WCSE 2015
ISBN: 978-981-09-5471-0 DOI: 10.18178/wcse.2015.04.014

From Unstructured to Structured Tabular Data Using a Rule Engine

Alexey O. Shigarov, Igor V. Bychkov

Abstract— Today, a huge amount of unstructured tabular data is contained in tables from different sources, e.g. image documents, web pages, and spreadsheets. Sometimes these tables are only available data source. To use that information in business intelligence we need to transform data from these tables to structured form like relational databases. We propose an approach to the tabular data transformation from unstructured (spreadsheets) to structured (relational databases) form using a rule engine. Our table interpretation rules can use spatial, style (typographical), and natural language information from tables. The experimental evaluation shows that the approach can be applied to a wide range of tables from statistical and financial reports.
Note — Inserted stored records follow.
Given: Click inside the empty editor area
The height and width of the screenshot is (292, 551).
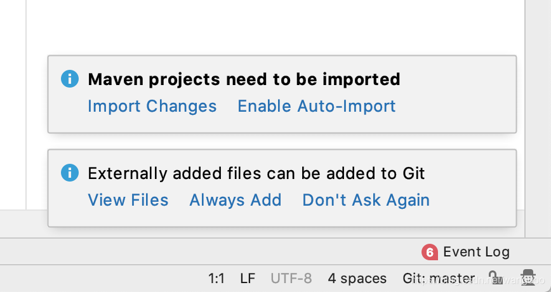Looking at the screenshot, I should coord(276,27).
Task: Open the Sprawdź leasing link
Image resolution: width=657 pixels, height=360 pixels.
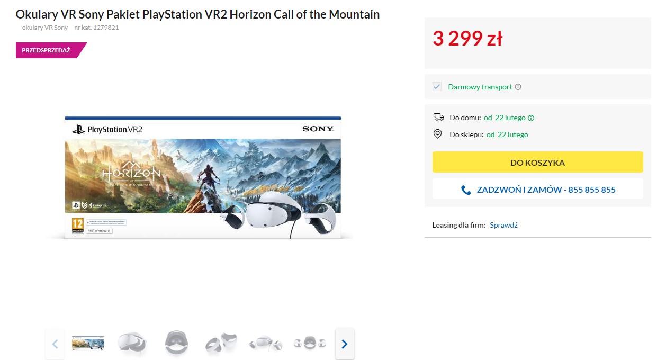Action: coord(503,225)
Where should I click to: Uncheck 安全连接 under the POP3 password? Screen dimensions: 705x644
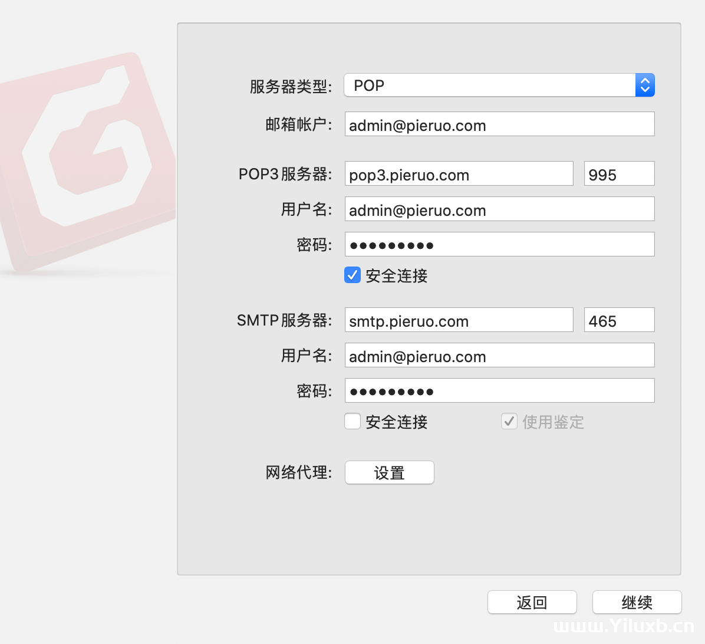pyautogui.click(x=353, y=275)
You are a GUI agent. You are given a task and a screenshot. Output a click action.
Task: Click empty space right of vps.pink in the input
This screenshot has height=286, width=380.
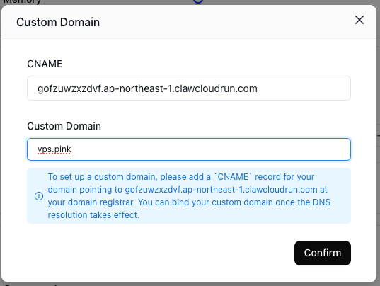point(211,149)
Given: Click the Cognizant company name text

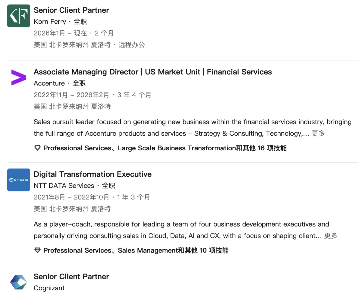Looking at the screenshot, I should 49,288.
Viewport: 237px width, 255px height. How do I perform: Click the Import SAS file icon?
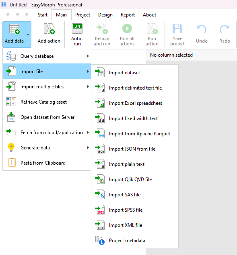(100, 194)
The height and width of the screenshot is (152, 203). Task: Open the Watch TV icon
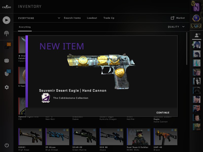7,61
Index Terms— unstructured tabular data integration, table understanding, information extraction from tables, table analysis and interpretation.

Institute for System Dynamics and Control Theory of SB RAS, RUSSIA


Cite: Alexey O. Shigarov, Igor V. Bychkov, "From Unstructured to Structured Tabular Data Using a Rule Engine," 2015 The 5th International Workshop on Computer Science and Engineering-Information Processing and Control Engineering (WCSE 2015-IPCE), pp. 85-91, Moscow, Russia, April 15-17, 2015.